WHAT TO WORK ON:
Only the lines holding "settings" are wanted; find them in the listing and return each one.

┌──

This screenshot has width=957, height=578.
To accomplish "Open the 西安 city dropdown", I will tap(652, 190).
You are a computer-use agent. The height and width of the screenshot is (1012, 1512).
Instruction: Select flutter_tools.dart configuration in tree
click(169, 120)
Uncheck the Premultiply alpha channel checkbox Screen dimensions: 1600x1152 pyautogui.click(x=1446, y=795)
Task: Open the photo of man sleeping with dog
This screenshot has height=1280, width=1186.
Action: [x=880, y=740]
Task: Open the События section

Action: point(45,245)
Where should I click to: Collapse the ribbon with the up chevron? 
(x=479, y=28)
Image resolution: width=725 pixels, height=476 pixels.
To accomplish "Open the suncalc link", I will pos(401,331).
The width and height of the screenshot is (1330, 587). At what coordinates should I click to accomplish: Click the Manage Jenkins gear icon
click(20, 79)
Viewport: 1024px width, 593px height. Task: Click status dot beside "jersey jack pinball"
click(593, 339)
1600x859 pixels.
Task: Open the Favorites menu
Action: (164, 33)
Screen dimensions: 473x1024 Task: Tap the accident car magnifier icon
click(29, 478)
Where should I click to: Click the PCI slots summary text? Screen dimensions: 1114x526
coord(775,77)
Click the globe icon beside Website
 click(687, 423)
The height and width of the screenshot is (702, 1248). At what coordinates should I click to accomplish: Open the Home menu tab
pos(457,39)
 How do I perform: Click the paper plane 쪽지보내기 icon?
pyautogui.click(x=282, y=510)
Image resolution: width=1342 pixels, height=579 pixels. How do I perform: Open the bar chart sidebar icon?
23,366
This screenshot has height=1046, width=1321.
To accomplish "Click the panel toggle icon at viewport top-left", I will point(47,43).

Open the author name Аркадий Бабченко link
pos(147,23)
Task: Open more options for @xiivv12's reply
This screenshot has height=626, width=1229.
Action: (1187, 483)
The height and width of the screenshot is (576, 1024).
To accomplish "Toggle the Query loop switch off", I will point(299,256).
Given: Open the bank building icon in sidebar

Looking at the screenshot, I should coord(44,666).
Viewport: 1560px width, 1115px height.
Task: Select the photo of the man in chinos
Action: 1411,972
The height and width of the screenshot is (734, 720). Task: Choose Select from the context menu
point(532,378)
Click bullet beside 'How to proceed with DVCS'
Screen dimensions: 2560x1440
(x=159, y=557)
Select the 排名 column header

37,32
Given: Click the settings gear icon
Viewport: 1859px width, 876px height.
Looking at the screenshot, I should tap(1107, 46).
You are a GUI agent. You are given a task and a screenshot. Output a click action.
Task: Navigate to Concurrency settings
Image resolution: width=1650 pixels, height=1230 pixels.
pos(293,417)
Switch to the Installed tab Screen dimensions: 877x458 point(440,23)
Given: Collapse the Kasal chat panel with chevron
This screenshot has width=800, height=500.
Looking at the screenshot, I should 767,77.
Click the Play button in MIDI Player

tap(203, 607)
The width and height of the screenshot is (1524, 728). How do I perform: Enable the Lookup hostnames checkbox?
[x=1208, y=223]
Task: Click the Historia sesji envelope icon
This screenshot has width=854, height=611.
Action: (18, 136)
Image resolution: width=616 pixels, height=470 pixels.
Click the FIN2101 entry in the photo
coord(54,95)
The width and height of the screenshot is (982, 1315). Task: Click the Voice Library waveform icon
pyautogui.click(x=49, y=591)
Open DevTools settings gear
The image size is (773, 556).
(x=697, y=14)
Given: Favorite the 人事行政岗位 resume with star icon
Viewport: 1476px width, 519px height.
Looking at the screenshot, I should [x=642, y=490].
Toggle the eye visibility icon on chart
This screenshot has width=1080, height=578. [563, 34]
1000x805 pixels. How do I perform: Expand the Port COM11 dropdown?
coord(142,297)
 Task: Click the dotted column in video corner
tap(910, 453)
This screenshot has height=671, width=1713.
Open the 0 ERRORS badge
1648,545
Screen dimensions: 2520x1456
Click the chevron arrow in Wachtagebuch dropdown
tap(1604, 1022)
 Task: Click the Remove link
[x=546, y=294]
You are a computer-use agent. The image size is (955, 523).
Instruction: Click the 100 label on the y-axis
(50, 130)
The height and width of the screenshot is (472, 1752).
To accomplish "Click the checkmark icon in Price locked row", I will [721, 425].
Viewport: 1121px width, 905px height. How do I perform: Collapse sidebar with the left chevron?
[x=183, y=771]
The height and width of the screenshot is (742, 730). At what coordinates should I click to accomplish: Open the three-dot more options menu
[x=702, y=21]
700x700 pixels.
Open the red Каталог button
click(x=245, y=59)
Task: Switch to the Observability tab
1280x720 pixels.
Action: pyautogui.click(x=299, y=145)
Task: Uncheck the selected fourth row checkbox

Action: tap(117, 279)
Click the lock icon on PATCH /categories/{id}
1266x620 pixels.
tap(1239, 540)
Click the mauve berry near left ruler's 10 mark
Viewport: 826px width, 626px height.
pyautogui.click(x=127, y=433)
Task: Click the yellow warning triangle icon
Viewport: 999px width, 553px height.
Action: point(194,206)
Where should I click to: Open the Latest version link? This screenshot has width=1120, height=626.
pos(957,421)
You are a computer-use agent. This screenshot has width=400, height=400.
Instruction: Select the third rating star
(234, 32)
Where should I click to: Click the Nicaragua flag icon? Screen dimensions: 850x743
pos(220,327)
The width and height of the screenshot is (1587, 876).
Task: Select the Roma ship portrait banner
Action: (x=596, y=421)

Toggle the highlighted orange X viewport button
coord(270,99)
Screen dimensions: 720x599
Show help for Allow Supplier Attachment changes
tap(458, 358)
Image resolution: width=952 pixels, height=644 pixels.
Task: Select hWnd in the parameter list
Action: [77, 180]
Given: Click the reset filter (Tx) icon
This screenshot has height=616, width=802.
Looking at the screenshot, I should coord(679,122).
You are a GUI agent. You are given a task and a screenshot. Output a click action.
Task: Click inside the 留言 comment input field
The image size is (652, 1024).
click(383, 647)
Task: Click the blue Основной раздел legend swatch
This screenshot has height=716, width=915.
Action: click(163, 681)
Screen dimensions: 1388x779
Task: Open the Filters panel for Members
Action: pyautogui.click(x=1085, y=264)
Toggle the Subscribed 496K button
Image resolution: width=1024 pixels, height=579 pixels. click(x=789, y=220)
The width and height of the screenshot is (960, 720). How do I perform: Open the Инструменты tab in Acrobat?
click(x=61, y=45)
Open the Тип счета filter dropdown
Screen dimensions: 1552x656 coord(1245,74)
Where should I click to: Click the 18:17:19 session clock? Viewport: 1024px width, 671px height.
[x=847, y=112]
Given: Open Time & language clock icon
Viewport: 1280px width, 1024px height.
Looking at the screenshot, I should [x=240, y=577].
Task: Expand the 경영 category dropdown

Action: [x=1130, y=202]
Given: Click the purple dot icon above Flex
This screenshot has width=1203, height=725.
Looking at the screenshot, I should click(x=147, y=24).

└──

REPLY:
Given: Click the settings gear icon
Task: Navigate to Concurrency settings
Open DevTools settings gear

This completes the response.